Texas A&M University photo courtesy Dr. Kevin Conway and Dr. Carole Baldwin, Smithsonian Institution

Kevin Conway, assistant professor and curator of fishes with Texas A&M’s department of wildlife and fisheries sciences at College Station, has published his research at Texas A&M University that documents a new species of clingfish — and a startling new discovery in a second well-documented clingfish. The paper, entitled “Cryptic Diversity and Venom Glands in Western Atlantic Clingfishes of the Genus Acyrtus (Teleostei: Gobiesocidae),” was published May 13 in the PLOS ONE online journal. PLOS ONE is the Public Library of Science’s peer reviewed, open-access scientific journal.

The scientific paper documents the study Conway and his team, including Carole Baldwin, his collaborator at the Smithsonian Institution, and Macaulay White, former Texas A&M undergraduate, have been working on for several years.

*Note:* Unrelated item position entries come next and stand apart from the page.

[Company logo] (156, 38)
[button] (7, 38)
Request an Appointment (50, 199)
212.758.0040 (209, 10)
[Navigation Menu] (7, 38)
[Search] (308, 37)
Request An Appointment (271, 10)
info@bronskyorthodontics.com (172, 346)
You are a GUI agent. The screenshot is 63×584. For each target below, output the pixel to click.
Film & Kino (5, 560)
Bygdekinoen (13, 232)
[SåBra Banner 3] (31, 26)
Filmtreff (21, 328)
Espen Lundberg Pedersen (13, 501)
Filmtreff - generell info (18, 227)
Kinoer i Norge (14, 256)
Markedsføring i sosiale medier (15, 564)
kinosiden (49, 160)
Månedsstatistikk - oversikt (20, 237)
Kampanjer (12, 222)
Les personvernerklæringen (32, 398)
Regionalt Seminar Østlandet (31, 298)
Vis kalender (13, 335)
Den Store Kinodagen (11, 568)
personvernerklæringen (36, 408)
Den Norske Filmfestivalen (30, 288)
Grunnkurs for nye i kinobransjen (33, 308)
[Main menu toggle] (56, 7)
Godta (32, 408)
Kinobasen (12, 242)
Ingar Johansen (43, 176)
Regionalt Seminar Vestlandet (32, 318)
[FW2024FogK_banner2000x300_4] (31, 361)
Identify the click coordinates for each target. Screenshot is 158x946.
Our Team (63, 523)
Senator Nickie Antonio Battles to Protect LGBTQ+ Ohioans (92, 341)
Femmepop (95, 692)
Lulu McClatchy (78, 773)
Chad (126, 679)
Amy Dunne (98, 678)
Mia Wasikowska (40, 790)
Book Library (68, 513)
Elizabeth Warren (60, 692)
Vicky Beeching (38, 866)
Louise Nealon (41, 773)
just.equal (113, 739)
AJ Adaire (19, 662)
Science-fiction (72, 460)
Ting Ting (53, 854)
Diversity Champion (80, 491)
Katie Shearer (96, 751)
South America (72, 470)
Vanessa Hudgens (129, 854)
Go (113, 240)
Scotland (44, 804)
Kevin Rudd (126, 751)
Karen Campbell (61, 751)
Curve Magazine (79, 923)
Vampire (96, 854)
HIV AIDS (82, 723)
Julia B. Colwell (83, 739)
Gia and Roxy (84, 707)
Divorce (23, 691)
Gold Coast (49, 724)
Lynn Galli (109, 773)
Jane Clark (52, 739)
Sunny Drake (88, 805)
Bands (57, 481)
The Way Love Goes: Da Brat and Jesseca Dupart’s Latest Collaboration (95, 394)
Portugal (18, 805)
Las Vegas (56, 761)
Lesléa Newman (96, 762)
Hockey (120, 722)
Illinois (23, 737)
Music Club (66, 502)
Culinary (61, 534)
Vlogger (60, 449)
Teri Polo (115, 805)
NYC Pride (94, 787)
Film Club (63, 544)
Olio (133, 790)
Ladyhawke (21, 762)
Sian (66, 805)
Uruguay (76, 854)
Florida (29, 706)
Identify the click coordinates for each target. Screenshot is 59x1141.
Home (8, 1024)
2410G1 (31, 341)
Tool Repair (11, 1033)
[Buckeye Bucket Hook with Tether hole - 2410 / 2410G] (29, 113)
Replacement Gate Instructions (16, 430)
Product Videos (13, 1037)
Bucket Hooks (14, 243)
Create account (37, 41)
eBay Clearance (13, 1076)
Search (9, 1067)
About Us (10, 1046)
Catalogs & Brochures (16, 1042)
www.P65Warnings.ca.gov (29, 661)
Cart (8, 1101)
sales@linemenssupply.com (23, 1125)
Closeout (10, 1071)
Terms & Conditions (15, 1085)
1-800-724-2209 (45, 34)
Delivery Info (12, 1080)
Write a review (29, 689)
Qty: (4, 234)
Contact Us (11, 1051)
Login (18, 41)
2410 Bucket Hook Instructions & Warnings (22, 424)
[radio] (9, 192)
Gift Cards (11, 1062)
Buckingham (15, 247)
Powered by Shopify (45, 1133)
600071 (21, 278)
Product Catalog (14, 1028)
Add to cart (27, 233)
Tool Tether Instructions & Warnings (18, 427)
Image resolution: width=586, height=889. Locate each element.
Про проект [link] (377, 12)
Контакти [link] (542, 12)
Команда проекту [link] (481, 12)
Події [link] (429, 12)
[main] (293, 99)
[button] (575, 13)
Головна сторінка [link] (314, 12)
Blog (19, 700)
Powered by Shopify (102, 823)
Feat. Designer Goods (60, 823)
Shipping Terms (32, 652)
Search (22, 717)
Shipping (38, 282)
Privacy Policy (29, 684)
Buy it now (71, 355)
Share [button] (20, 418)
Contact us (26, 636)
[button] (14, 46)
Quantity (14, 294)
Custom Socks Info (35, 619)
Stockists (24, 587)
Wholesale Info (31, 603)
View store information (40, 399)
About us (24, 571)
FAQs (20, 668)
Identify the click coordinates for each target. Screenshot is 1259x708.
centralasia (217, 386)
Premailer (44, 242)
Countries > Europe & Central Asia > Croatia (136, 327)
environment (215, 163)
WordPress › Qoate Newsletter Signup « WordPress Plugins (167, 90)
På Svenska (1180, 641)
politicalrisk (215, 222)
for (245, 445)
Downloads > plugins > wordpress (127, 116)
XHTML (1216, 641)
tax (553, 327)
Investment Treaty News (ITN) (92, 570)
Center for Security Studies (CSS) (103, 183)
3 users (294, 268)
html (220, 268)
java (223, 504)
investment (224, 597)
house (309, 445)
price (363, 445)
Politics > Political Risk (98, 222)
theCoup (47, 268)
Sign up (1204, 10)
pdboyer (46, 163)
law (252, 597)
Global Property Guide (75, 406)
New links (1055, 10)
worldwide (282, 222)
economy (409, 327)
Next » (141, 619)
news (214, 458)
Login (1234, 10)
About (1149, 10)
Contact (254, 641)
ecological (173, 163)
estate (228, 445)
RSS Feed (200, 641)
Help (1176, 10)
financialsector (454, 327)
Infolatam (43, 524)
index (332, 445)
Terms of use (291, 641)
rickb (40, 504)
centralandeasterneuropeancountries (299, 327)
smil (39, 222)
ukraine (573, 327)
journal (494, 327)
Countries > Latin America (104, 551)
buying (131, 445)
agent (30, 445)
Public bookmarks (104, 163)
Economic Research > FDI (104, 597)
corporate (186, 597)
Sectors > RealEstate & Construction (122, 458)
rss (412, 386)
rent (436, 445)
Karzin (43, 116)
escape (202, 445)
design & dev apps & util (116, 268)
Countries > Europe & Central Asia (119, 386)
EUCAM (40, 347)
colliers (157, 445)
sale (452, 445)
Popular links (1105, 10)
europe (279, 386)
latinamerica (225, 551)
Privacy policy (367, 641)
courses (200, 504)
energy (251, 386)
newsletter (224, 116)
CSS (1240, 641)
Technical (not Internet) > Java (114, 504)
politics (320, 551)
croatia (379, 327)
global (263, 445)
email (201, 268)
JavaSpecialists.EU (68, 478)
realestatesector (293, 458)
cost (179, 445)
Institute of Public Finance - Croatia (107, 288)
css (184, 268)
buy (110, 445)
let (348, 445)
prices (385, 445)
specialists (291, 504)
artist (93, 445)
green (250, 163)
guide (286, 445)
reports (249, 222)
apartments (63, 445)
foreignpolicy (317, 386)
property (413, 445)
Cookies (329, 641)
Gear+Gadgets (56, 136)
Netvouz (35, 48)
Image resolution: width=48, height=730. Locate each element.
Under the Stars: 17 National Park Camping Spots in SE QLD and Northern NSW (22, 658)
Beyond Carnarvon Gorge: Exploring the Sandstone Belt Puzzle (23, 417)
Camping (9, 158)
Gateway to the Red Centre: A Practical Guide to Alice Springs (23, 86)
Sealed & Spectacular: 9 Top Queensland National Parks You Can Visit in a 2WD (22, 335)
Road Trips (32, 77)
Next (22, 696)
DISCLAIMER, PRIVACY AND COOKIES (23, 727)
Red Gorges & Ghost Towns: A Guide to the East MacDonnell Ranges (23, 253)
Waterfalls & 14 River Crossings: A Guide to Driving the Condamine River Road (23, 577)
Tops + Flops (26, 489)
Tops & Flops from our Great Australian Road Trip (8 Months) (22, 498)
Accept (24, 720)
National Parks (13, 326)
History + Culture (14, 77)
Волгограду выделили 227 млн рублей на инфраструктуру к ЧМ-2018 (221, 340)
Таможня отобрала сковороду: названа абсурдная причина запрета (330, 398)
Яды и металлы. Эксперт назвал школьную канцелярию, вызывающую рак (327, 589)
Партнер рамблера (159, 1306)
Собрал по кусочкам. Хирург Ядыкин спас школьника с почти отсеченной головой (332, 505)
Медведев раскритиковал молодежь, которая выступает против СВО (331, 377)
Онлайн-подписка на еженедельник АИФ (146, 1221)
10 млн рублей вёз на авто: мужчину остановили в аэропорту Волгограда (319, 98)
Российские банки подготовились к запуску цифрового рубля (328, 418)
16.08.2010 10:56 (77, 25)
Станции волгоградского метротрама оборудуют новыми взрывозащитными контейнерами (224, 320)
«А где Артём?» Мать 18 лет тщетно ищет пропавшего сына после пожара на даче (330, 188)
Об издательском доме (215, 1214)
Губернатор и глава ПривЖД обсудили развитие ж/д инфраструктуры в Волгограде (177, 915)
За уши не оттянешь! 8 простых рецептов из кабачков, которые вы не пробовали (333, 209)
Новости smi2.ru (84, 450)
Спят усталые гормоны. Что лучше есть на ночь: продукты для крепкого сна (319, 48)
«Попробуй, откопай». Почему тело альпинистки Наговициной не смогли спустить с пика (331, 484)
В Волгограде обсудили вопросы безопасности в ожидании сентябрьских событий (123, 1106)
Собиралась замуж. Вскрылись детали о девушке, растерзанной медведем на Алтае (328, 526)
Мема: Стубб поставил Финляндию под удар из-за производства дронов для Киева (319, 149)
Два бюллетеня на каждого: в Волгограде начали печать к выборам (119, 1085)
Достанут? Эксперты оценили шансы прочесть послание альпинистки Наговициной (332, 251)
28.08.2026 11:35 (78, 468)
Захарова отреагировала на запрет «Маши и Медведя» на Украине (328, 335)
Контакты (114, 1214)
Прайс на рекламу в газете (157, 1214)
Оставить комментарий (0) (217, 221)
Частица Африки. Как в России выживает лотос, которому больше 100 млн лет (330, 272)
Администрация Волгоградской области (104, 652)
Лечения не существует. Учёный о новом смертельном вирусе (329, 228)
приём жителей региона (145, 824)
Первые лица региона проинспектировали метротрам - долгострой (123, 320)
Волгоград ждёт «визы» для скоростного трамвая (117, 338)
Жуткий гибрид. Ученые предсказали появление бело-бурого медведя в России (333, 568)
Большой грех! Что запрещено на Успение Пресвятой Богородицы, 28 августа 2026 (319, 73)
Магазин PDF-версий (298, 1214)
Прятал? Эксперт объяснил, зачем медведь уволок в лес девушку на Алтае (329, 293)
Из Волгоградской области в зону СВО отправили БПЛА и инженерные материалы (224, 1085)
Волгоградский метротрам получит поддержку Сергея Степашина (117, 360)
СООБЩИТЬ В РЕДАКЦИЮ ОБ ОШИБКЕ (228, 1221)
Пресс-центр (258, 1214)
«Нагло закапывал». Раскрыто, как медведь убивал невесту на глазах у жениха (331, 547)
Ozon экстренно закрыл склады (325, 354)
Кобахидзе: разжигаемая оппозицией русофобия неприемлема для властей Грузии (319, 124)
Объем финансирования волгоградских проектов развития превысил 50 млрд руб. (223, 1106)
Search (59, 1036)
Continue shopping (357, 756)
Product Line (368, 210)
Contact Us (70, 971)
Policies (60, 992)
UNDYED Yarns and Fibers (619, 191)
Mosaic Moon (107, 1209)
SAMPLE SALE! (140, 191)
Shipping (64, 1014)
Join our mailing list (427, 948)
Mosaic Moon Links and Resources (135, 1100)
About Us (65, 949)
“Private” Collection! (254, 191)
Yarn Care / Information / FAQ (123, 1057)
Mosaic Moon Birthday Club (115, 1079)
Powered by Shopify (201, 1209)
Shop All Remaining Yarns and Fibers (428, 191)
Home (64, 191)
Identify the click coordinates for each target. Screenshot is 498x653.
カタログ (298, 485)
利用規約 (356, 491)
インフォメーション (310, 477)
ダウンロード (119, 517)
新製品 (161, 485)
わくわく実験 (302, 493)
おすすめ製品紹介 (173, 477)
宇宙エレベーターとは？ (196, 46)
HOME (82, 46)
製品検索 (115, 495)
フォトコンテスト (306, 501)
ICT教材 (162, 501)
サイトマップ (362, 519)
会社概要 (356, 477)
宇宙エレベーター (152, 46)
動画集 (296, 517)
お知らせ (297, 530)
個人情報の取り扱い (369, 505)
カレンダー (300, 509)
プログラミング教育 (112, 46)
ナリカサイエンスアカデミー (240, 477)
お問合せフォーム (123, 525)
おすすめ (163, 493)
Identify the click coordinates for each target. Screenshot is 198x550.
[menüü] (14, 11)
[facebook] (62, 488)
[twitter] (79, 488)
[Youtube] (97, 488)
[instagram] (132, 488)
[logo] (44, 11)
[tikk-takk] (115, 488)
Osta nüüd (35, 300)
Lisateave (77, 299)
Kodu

“We are excited about the study, because it resulted in not only the discovery of an undescribed species, but also the discovery of a unique venom gland in a group of fishes nobody knew were venomous,” Conway said. “New groups of venomous fishes are not discovered very often, in fact the last such discovery happened back in the 1960s. The shocking thing is that the fishes that possess the venom gland have been known to science for a long time, some for over 260 years, and have been pretty well studied.”